Mr. Lewis and the band were so deeply in favour of the Dolls that when the David Johansen-led glam merchants played a five-show run in 1976 at the Queensbury Arms in Toronto, a Teenage Head contingent made the journey from Hamilton to watch them every night.
According to guitarist John Catto of the Canadian punk band the Diodes, Teenage Head played their first Toronto show at the Colonial Underground on March 28, 1977. “They had been around in Hamilton for a couple of years and were far more accomplished than everyone else in Toronto,” Mr. Catto said. “So, when they turned up at the Colonial, it was ‘Yes, it’s officially a scene now,’ with everyone scrambling like crazy to even compete. The bar had been completely raised.”

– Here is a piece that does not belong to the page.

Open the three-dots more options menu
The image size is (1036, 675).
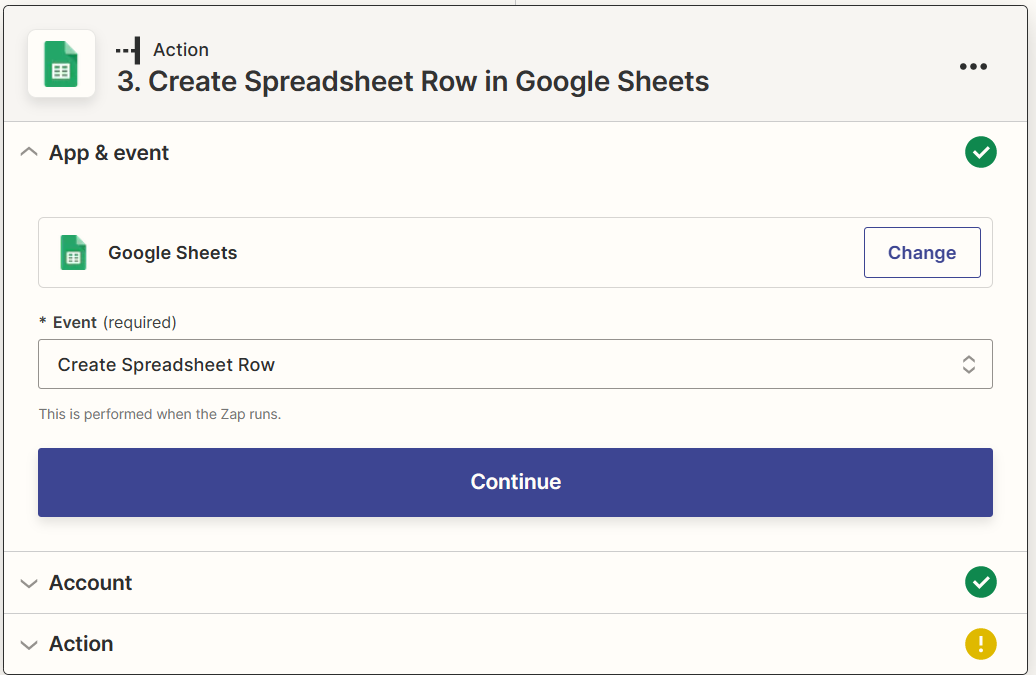973,66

By June, 1978, the band was established enough to land a spot on a bill at Toronto’s Horseshoe Tavern with New York’s Suicide and Detroit’s Destroy All Monsters, which featured members of the Stooges and MC5. The performance by Suicide changed Mr. Lewis’s outlook on the power of music.
“It was Suicide’s whole attitude and aggression and artistry,” said Gary Topp, one half of the concert promotion duo the Garys, who booked the show. “Gord told me he’d never seen anything like it, and that he first realized the potential the music had.”

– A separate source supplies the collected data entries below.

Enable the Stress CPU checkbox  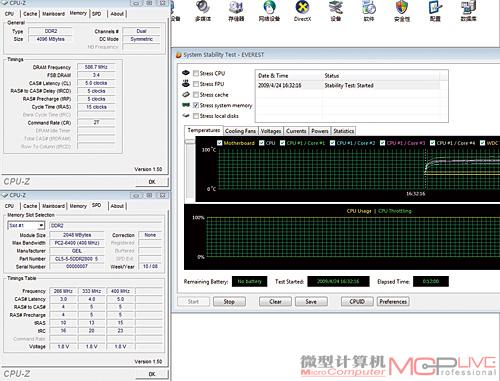tap(196, 73)
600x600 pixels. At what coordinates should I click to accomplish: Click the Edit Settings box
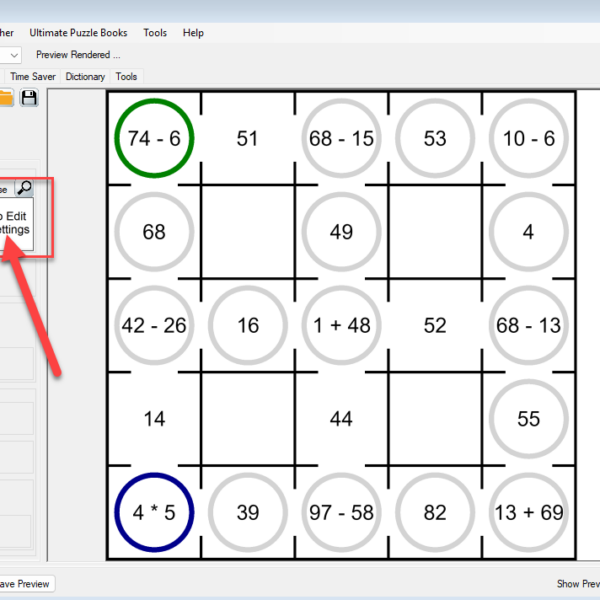[x=14, y=222]
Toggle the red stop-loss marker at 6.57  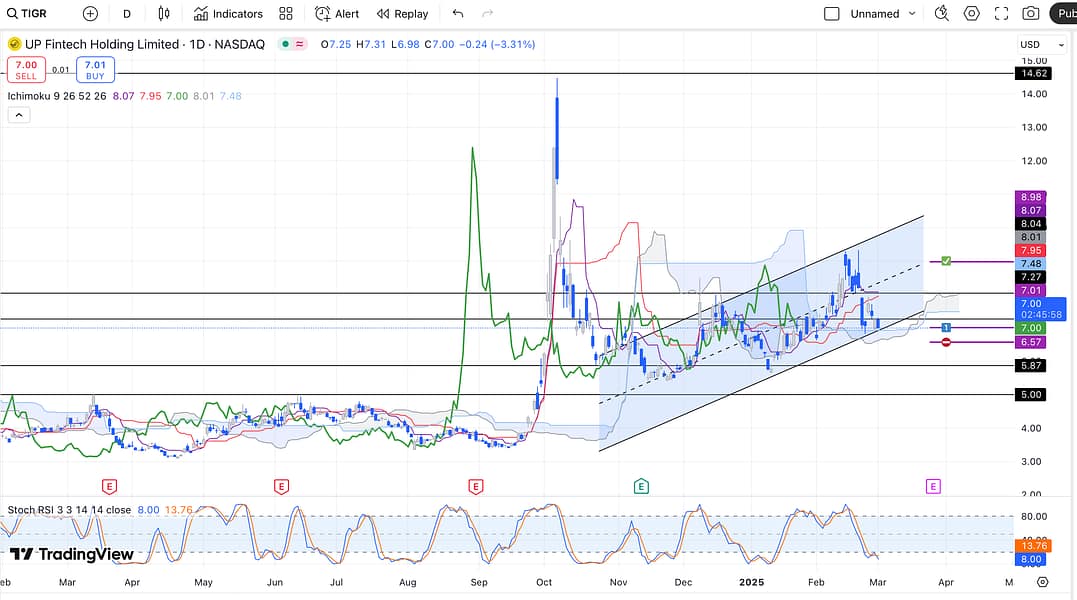tap(945, 342)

On Dec. 2, 1978, Teenage Head was one of the headliners for the infamous Last Pogo concert promoted by the Garys at the Horseshoe. When police shut down the show, the small riot which erupted made mainstream news.
After the road accident in 1980, Teenage Head released the albums Some Kinda Fun in 1982 and Tornado a year later. Musical tastes were changing, though; post-punk bands and new wave artists replaced their scruffier predecessors. Mr. Lewis and the Head continued touring over the years with fluctuating personnel. Money wasn’t exactly flowing in: It was later discovered that a manager had forged Mr. Lewis’s signature on cheques issued for songwriters’ royalties.
Through it all, Mr. Lewis kept up his studies, at McMaster and elsewhere. He eventually earned a certificate in music studies at Mohawk College, and, in 2009, was admitted to the Mohawk College Alumni of Distinction.
Though Mr. Lewis struggled in later years, there were moments of revived glory. In 2015, Mr. Lewis’s solo band opened for the Diodes for a string of dates. “Every night we got Gord up for the encore to play Bowie’s Jean Genie,” said Diodes guitarist Mr. Catto. “It was like standing under a 747 taking off with both of us on stage.”
In 2019, Mr. Lewis was hospitalized for months for clinical depression. A performance at the halftime show at the Labour Day Classic football game that year between the Toronto Argonauts and the hometown Hamilton Tiger-Cats seemed to buoy the guitarist’s spirits. At the time of Mr. Lewis’s death, Teenage Head had forthcoming concerts scheduled in Winnipeg, Saskatoon and Oakville, Ont.
Reacting to the 2008 death of bandmate Frankie Venom, who performed until the end of his life, Mr. Lewis once mentioned that he would like to do the same. “I’d like to go playing, still gigging,” he said in Douglas Arrowsmith’s 2020 documentary.
After Mr. Lewis’s death, Teenage Head posted a note on social media vowing to fulfill its coming live commitments, “to honour our fallen brother and to start the process of healing.”
Mr. Lewis leaves his siblings, David Lewis, Karen Lavell, Sue Moulden, John Lewis, Robert Lewis and Brian Lewis; and son, Jonathan Lewis.